Maybe you heard the news about Tim Bowers week before last. On that Saturday, Tim went deer hunting near his home in rural Indiana. He said goodbye to his wife, who is expecting their first child in a few months. They were married last August. Tim, 32, owned an automotive repair shop and was well-known as a kind and generous man. He was a member of St. Mary of the Assumption Catholic Church and the Knights of Columbus, a Catholic service organization. And he loved being out in the woods. That day he was hunting in a deer stand fixed 16 feet up in a tree. There was an accident. Tim fell from the stand and broke several vertebra in his neck. He was paralyzed from the neck down and had to have a ventilator do his breathing for him. Although his brain was not injured in the fall, his doctors used medications to place him in a coma to prevent further injury to his spinal cord.
The doctors told Tim’s wife and family that he would probably need a ventilator for the rest of his life. He would never walk again. He would never hold their new baby. His family was in a unique situation because just a month earlier they had heard Tim discuss what he wanted done in a situation like this. During that conversation Tim made it clear that if he were paralyzed or if he needed machines to keep him alive as the result of an accident or illness, he wouldn’t want to be kept alive by extraordinary means. So his family made a rather unusual request. They asked his doctors to remove Tim from the coma he was in so that they could talk things over with him. When he woke up, his family discussed his prognosis with him. Tim then made the decision to discontinue the ventilator which was keeping him alive. He knew that this action would hasten his death. According to his family and friends who were there, Tim made it very clear that he understood what he was doing and wanted the machines removed. The ventilator was removed and over the next five hours, Tim’s family and friends gathered in his room. They sang and talked and prayed. And Tim died.

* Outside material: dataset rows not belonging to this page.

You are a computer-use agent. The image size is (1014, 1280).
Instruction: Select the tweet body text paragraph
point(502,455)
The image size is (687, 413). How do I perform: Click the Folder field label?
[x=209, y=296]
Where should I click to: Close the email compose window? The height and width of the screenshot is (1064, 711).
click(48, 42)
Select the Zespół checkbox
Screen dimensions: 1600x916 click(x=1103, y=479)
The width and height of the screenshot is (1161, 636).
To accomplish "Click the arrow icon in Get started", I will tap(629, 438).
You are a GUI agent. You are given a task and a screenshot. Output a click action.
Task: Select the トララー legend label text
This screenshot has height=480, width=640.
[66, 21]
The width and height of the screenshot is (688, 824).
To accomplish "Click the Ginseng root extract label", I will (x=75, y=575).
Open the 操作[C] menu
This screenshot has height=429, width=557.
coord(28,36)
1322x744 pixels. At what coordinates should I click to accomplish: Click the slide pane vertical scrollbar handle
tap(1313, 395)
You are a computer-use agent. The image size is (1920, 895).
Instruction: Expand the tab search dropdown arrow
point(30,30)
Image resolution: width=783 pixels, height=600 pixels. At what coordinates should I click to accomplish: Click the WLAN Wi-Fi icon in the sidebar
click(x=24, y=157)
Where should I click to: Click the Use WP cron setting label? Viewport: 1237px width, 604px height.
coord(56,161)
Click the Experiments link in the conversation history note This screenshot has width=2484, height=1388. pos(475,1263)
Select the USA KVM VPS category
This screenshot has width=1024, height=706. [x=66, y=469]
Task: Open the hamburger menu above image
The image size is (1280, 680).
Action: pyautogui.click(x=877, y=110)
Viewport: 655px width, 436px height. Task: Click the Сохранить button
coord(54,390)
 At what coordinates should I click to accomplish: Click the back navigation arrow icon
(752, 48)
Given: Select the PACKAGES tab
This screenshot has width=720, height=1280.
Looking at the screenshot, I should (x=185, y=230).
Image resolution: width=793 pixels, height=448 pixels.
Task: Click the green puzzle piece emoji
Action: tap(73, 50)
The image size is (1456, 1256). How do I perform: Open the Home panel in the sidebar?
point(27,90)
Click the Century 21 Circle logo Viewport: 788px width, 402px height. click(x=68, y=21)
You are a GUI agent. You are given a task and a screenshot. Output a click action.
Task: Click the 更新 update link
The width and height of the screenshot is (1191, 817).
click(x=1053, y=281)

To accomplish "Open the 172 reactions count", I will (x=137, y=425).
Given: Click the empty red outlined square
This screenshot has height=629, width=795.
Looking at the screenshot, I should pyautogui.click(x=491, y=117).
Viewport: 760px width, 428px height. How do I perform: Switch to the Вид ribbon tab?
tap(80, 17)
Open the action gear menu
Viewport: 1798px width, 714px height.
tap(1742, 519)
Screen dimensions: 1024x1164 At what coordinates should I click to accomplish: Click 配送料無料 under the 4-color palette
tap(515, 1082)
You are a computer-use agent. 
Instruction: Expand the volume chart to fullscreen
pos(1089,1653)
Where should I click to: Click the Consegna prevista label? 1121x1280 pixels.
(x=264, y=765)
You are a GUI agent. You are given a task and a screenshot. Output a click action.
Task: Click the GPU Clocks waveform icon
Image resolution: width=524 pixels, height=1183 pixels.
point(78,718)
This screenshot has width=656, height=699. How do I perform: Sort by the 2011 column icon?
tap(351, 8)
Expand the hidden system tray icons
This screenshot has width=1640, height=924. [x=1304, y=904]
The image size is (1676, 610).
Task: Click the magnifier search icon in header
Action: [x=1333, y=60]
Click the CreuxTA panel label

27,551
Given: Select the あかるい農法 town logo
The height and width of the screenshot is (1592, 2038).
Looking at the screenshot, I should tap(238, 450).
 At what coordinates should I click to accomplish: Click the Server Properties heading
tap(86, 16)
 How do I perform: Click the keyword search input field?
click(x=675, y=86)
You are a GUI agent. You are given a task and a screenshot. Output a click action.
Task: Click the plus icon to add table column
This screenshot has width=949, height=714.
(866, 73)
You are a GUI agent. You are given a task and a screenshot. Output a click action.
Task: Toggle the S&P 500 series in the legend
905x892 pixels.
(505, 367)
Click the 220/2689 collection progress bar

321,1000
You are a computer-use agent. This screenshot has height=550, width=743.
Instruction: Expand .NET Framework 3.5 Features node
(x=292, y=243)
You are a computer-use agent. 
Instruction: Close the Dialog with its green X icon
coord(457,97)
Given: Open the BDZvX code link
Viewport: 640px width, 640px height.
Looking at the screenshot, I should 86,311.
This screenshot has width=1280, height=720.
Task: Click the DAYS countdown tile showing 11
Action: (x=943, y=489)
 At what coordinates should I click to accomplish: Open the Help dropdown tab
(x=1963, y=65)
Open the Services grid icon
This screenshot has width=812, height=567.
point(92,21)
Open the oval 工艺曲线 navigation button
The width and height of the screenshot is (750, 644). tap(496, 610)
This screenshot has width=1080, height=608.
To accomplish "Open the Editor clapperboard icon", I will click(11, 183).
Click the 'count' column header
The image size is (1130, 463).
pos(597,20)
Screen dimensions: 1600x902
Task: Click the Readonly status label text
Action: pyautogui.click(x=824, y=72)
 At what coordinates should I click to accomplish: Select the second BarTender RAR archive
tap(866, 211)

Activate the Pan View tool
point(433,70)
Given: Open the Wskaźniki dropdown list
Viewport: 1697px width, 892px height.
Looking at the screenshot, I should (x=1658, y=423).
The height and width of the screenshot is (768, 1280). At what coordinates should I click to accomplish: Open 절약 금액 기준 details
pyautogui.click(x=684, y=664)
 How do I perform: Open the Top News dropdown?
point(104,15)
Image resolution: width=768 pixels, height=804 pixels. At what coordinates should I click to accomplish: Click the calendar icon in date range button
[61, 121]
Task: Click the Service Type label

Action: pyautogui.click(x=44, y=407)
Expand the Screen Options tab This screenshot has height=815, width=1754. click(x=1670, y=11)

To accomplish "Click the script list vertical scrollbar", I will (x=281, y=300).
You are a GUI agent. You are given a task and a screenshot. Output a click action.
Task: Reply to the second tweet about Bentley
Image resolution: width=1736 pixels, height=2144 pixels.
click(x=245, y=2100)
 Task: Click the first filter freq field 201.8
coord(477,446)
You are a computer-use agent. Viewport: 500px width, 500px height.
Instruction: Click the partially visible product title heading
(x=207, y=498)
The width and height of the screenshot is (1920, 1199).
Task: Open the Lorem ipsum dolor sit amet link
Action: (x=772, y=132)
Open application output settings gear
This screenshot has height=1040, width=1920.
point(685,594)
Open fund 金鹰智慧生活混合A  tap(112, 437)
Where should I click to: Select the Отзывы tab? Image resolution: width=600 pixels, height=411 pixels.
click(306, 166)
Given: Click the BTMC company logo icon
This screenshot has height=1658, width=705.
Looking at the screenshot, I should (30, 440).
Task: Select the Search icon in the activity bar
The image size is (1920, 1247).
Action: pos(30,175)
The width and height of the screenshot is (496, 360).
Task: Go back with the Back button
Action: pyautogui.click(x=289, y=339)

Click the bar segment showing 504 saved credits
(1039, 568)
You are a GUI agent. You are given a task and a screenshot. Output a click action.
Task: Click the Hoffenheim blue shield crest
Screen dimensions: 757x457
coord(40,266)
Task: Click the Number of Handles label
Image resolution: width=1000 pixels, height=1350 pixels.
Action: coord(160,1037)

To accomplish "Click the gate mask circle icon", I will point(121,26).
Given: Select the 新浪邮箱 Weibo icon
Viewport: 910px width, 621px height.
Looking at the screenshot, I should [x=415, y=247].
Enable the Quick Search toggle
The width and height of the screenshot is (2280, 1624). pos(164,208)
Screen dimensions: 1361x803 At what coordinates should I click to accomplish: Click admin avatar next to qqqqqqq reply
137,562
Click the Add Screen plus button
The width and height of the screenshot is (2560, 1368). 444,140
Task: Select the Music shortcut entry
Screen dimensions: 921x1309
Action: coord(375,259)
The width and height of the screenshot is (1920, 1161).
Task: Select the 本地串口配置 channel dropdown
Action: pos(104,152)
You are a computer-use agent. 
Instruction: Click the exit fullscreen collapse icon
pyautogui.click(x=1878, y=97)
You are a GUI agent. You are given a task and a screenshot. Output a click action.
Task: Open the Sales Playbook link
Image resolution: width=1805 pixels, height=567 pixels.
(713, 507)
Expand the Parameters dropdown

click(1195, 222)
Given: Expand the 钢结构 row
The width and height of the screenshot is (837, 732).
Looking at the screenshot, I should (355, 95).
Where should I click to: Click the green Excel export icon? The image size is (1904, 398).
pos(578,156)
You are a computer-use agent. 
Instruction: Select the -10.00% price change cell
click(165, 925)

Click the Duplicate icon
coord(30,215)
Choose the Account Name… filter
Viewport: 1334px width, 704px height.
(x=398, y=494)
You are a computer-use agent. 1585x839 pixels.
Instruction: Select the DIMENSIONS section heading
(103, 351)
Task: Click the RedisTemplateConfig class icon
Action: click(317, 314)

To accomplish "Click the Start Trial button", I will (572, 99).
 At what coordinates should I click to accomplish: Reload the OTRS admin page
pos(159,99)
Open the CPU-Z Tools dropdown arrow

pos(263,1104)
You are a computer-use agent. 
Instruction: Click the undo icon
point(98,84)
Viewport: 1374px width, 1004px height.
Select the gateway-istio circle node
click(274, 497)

I hope that all of us spend some time considering what Tim and his family must have been thinking about last Saturday in that hospital room. Decisions about end-of-life medical care need to be considered and discussed long before the last hours of our earthly existence. Tim’s family knew his wishes because they had talked about it. They knew what he wanted. That’s important. What’s also important is knowing what the Church teaches on these issues. We believe that life is God’s gift to us and must be treated as precious and irreplaceable. No one’s life may be purposefully-ended. To do that is murder. To aid in that end is to assist in murder. And yet the Church also teaches that there are mitigating factors in making decisions at or near the end of our lives. Suffering can be eased and pain can be managed in order to allow a natural end. This complex and delicate discussion isn’t appropriate for a reflection such as this one, but I hope that by sharing Tim’s story, you will be encouraged to talk about these issues with your family, your friends, and your pastor.
The Catechism of the Catholic Church speaks at length about end-of-life care beginning at paragraph 2278. The US Conference of Catholic Bishops website is also an excellent resource (usccb.org). Both discuss “advance directives” such as living wills and durable powers of attorney which can direct the decisions made by your doctors and family if you’re unable to communicate. Talk with your pastor so you’re clear on Church teachings before you make any decisions or put anything in writing. He’s likely had this same discussion with many others before you and he’ll be a great help to you as you consider your future medical care. One of Tim’s friends spoke to the media about his friend’s strong Catholic faith and said of him, “He was ready to go to heaven. He was ready for God.” What a comfort this is to those who loved Tim. May all of us be just as ready to meet our Lord.
“God did not make death, nor does He rejoice in the destruction of the living.”